Scientific classification
- Kingdom: Animalia
- Phylum: Chordata
- Class: Aves
- Order: Passeriformes
- Family: Muscicapidae
- Genus: Melaenornis
- Species: M. pammelaina
- Binomial name: Melaenornis pammelaina (Stanley, 1814)

= Southern black flycatcher =

- Genus: Melaenornis
- Species: pammelaina
- Authority: (Stanley, 1814)
- Conservation status: LC

Species of bird

The southern black flycatcher (Melaenornis pammelaina) is a small passerine bird of the genus Melaenornis in the flycatcher family, Muscicapidae, native to open and lightly wooded areas of eastern and southern Africa.

This species has a large range, with an estimated global extent of occurrence of 4000000 km2. The global population size has not been quantified but the bird is listed by the IUCN as being of "Least concern".

==Description==
The southern black flycatcher is entirely black, with a black beak and black legs. The iris of the eye is brown and this, along with the square-cut tail, helps distinguish it from the otherwise similar fork-tailed drongo (Dicrurus adsimilis) which has a red iris and long forked tail.

==Distribution and habitat==
The southern black flycatcher is native to eastern and southern Africa. It has been recorded from Somalia, Kenya, Uganda, Tanzania, Rwanda, Burundi, Congo, the Democratic Republic of the Congo, Angola, Namibia, Eswatini, Botswana, Malawi, Mozambique, Zambia, Zimbabwe, Lesotho and South Africa. It is typically found in habitats with open areas and light woodland, riparian corridors, the edges of plantations and in gardens. The trees in these habitats include miombo (Brachystegia spp.), thorntrees (Acacia spp.) and mopane (Colosphermum mopane).

==Behaviour==
The southern black flycatcher is a mainly insectivorous bird. Its diet includes beetles, termites, locusts, worms, spiders and centipedes. Its main foraging technique is to perch on a low eminence such as a branch or fence post and pounce on prey in the air or on the ground below. It is also known to sip nectar from the flowers of mountain aloe (Aloe marlothii) and to eat the berries of the black nightshade (Solanum nigrum). It sometimes forages in small flocks, often associating with fork-tailed drongos. Possible benefits for this association is a lower predation risk and a higher foraging success.

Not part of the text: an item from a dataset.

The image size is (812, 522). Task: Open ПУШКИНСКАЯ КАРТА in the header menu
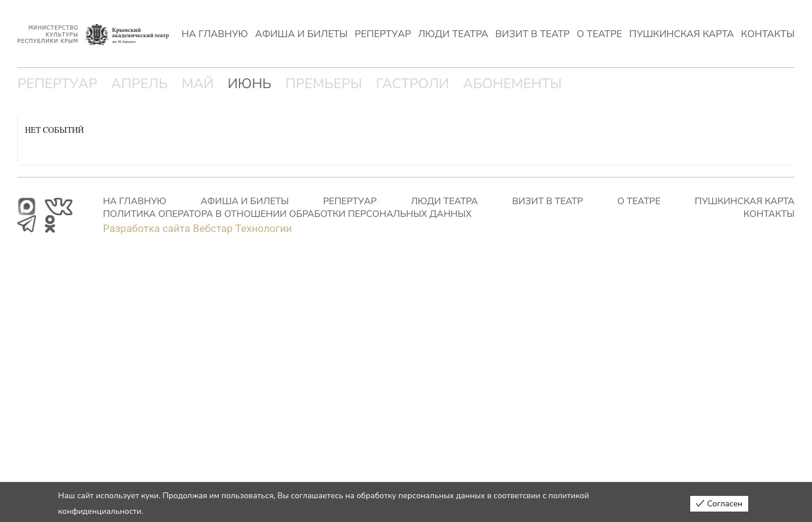(x=681, y=34)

Breeding takes place between May and January, peaking in September and October. The nest is usually built in a recess in a tree trunk or behind a loose slab of bark, but is sometimes in a tangle of creepers, the sheath of a palm frond, banana bunch or an abandoned farm implement. It is cup-shaped and composed of twigs and dry grasses, lined with fine rootlets. Up to four eggs are laid and incubation lasts about two weeks with the young fledging and leaving the nest in fifteen to twenty days.

==Status==
The IUCN list the southern black flycatcher as being of "Least concern". This is because it has a wide range, approximately 4000000 km2, the population seems stable and the bird is said to be common over at least part of its range.